Tag Archives: kane

Kinkai wakashū 311

Composed on an occasion when I had commanded many people to compose on the conception of the last day of the Ninth month.

はつせ山けふをかぎりとながめつつ入相のかねに秋ぞくれぬる

hatsuseyama
kyō o kagiri to
nagametsutsu
iriai no kane ni
aki zo kurenuru
On Mount Hatsuse,
Today marks the bound, I think
While gazing out, while
With the sunset bell
Autumn passes into dusk.

Daikōtaigōgū no suke taira no tsunemori-ason ke uta’awase 26

Round Two

Left (Win)

松浦ぶねあかしのしほに漕ぎとめよこよひの月はここにてをみむ

matsurabune
akashi no shio ni
kogitomeyo
koyoi no tsuki wa
koko nite o mimu
O, boat from Matsura,
Upon the tides of Akashi,
Halt your rowing!
For tonight, the moon
I would gaze upon from there…

Lord Tsunemori
51

Right

月影のさえゆくままにおく霜をおもひもあへず鐘やなるらん

tsukikage no
saeyuku mama ni
oku shimo o
omoi mo aezu
kane ya naruran
While the moonlight
Is so chill,
Is it of the falling frost
Quite heedless that
The bells are tolling?

Tōren
52

I wonder if the Right’s conception is that of the bells of Fengling? It appears to be said of them that they ‘rang of their own accord when frost fell’, or something like that. Hence, in the Cathay-style poem with the topic ‘the autumn moon seeming to be frost at night’ there is also the line ‘wouldn’t you have it make the Fengling bells ring out together?’ Here, our moonlight is being thought to be frost, and the bells are tolling in response to it. But, as bells are inanimate objects, it does not seem feasible to think that they would toll upon seeing frost. Thus, saying that they would view the moonlight as frost and heedlessly toll, is odd, I have to say. As for the Left, while there is no clear reason for the initial line, the remainder seems reasonable, and so I feel this should win.

FGS III: 282

In a hundred poem sequence which he presented to the Hiyoshi Shrine.

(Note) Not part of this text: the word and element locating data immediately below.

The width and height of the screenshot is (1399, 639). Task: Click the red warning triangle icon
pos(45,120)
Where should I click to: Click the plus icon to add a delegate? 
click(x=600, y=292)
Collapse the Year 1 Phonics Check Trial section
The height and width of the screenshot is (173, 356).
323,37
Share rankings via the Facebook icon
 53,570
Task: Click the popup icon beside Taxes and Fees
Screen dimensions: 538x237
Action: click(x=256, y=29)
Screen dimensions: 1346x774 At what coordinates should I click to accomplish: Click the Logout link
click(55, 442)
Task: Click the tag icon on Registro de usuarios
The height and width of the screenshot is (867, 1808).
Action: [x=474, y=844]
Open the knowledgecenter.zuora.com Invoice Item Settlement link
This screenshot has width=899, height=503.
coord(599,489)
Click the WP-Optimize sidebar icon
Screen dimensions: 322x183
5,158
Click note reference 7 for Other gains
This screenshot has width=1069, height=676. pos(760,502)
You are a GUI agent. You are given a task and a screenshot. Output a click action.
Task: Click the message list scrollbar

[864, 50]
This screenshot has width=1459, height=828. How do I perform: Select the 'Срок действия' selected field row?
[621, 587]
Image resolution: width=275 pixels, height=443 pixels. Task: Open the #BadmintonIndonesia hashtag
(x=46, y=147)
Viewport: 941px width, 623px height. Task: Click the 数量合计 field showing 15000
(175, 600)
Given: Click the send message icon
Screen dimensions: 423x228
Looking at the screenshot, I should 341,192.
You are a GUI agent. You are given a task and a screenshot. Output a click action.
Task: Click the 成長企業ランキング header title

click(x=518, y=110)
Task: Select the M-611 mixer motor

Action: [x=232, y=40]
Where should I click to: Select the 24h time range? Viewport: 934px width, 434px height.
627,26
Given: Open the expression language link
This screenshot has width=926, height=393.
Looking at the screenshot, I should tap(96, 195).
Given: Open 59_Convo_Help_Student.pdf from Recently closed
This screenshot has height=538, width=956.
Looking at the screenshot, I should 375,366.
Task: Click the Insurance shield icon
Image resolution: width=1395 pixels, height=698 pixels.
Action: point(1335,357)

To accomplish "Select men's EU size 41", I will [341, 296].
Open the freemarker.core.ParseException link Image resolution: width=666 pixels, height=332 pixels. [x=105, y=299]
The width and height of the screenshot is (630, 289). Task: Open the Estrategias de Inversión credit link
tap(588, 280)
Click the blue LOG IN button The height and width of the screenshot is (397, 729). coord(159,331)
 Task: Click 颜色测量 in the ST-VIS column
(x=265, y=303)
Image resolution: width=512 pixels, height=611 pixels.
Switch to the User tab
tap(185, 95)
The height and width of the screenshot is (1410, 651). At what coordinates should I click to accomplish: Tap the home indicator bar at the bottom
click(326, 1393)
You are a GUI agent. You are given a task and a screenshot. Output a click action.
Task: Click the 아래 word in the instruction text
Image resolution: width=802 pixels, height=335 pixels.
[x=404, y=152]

春ふかき野でらたちこむる夕霞つつみのこせるかねの音かな

haru fukaki
nodera tachikomuru
yūgasumi
tsutsumi nokoseru
kane no oto kana
Deep in springtime
All around a temple ‘mong the meadows arises
Evening haze,
Lingering to envelop
The tolling of the bell!

Former Major Archbishop Jichin [Jien]
前大僧正慈鎮[慈円]

A Buddhist temple in the evening light.